QUAL A SITUAÇÃO DA MATRIZ BRASILEIRA?
O Brasil enfrenta um déficit de infraestrutura logística. Ou seja, faltam rodovias, hidrovias, ferrovias, hidrovias, aeroportos e estrutura portuária para atender a uma demanda reprimida. Afora isso, nossa matriz é extremamente desequilibrada. Um país de dimensões continentais como o Brasil, que movimenta mercadorias internamente e exporta grande volume de grãos e minérios produzidos em áreas distantes do litoral, deveria usar, de forma integrada, várias modalidades de transporte. Não é o que acontece. Mais de 60% de todo o transporte do país acontece em rodovias. De outro lado, as hidrovias, ideal para o transporte de grãos do interior para o litoral, representa apenas 13% da matriz.
Hoje, qualquer ideia sobre modernização, manutenção e expansão da matriz de transportes se baseia na intermodalidade ou transporte intermodal – a integração das várias opções de transporte. Por exemplo: transportar determinada carga por caminhão até um trem ou barcaça que a levará até um porto para exportação. A intermodalidade exige, além das vias de transporte, a construção de galpões para o estoque de produtos.
O QUE SÃO CONCESSÕES?
Para um setor que depende de volumosos investimentos financeiros para reduzir o déficit de infraestrutura, a crise política e econômica que o Brasil enfrenta só tende a piorar a situação.

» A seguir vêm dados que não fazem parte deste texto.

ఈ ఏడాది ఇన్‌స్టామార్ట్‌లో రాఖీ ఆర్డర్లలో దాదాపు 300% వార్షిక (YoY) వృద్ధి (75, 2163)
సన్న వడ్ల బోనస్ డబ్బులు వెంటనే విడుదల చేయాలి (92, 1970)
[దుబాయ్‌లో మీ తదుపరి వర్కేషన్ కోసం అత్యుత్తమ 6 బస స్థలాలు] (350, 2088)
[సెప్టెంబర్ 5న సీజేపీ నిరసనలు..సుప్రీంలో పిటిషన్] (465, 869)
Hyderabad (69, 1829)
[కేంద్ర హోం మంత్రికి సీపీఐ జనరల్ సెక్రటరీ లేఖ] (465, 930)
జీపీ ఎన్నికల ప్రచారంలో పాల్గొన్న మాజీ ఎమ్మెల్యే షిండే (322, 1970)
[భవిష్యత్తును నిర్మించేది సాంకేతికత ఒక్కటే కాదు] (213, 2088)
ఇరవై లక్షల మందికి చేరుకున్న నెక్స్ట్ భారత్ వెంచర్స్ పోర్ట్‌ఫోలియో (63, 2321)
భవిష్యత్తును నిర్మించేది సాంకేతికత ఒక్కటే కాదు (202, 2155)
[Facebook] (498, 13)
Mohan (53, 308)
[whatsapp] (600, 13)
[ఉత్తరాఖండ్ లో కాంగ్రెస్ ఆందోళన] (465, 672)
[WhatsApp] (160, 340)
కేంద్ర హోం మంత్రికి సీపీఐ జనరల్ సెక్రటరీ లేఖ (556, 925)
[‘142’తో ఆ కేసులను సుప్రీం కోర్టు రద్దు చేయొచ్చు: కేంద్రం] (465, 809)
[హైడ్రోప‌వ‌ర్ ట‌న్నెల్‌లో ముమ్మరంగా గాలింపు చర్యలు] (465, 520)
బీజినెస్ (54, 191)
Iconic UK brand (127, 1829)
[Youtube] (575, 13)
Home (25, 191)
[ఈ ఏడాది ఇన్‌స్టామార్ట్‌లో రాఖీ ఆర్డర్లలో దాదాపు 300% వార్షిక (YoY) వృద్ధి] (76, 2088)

Com as contas públicas desequilibradas, o governo federal não tem dinheiro em caixa para bancar as obras necessárias à ampliação da malha de transportes pelo Brasil. Uma das alternativas para desatar este nó logístico tem sido a adoção de um modelo conhecido como concessão.
Concessão é um sistema pelo qual o governo transfere à iniciativa privada serviços de construção, reformas e administração de rodovias, ferrovias, hidrovias, portos e aeroportos infraestrutura. Nessa transferência, as empresas fazem um investimento que, naturalmente, terá algum retorno financeiro. Por exemplo, uma empresa assume as obras de duplicação de uma rodovia. Em troca, ela recolhe o pedágio cobrado dos motoristas. Para ganhar uma concessão, uma empresa deve oferecer em leilão a melhor oferta de serviços e investimentos – na construção de novos ramais ferroviários e terminais portuários – ou, no caso das rodovias federais, as menores tarifas de pedágio.
QUAIS AS VANTAGENS E DESVANTAGENS?
Os planos de concessões lançados nos últimos anos pelo governo de Dilma Rousseff encontraram dificuldades para avançar devido ao fato de não haver empresas suficientemente interessadas em investir. O setor privado reclamava das restrições impostas pelo governo na participação dos leilões – as empresas não achavam o retorno financeiro suficientemente atraente para um negócio considerado arriscado.
Entre as condições colocadas pelo governo Dilma para a parceria com o capital privado estava a limitação no período de concessão. Uma empresa que construísse uma rodovia, por exemplo, poderia explorá-la financeiramente por até 35 anos, período que os investidores consideram baixo para obter o lucro desejado. Além disso, as regras também fixavam uma taxa de retorno máximo para os investidores.
Ao conceder a exploração de rodovias, portos e aeroportos, o governo perde uma importante fonte de receitas em troca dos investimentos financeiros da iniciativa privada. Por isso, o governo anterior justificava ser importante manter tais regras para garantir um retorno financeiro adequado aos cofres públicos e trazer mais benefícios aos usuários ao impedir que os investidores cobrassem preços abusivos de empresas e pessoas que utilizassem a malha de transportes.
Já o governo de Michel Temer lançou o Programa de Parcerias de Investimentos (PPI) com o objetivo declarado de retirar os “excessos de interferência do Estado”. Para isso, sinaliza que irá flexibilizar as regras das concessões para torná-las mais atraentes aos investidores. De todo modo, o desafio em qualquer modelo de concessão continua sendo atrair o capital privado sem que o Estado perca a capacidade de gerenciar os investimentos na matriz de transportes e garantir o retorno adequado à sociedade.